Despite the viscount’s wealth being estimated at £15million, his Firle Estate (pictured) Management team helped the Charleston Trust secure the cash from the Getting Building Fund, part of the Levelling Up Fund specifically aimed at helping Covid-hit infrastructure
‘Charleston successfully applied to the Getting Building Fund to rebuild the track to improve access for visitors, create job opportunities, and support the recovery and growth of the region’s visitor economy.
‘The southern extent of the new track beyond Charleston that services the dairy farm and Estate cottages was funded by Firle Estate.’
The Charleston Trust said: ‘Our charity is grateful to South East Local Enterprise Partnership and the Government’s Getting Building Fund for providing the funding needed to rebuild the severely damaged access track.

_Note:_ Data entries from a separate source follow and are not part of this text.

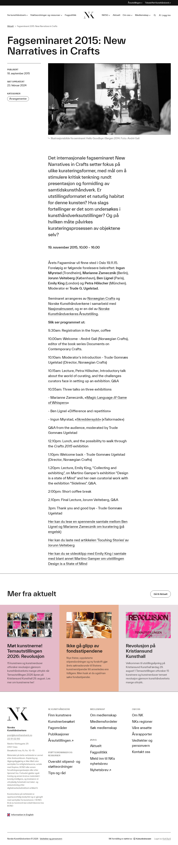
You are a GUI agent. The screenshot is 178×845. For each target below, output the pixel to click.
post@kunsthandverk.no (19, 735)
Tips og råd (57, 773)
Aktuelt (116, 15)
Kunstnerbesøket (61, 721)
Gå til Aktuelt (160, 594)
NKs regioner (142, 721)
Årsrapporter (142, 734)
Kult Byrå (167, 838)
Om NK (137, 715)
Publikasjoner (58, 734)
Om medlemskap (103, 715)
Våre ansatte (142, 728)
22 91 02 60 (13, 738)
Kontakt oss (141, 752)
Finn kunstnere (59, 715)
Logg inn (166, 15)
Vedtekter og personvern (51, 838)
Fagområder (57, 728)
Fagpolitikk (70, 15)
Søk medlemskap (103, 728)
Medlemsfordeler (103, 721)
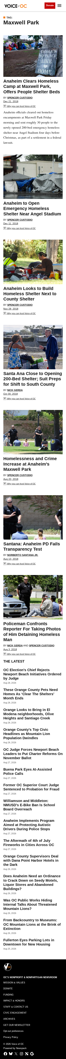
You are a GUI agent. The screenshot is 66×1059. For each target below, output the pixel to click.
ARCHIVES (9, 1019)
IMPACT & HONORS (14, 1001)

‘The new road provides safer, easier, and greener ways for visitors to reach Charleston and will help support the recovery and growth of the region’s creative and visitor economy.’

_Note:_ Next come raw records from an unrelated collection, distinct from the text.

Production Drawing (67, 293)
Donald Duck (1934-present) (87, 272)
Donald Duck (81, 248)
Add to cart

The South East Local Enterprise Partnership, through which the grant application was made, said the fund has created 11 new jobs and ‘helped to boost the local creative and cultural sector’.
The Department for Levelling Up, Housing and Communities said: ‘Charleston is internationally recognised as a site of cultural importance and this funding will help open it up to more visitors and improve its contribution to the local economy.’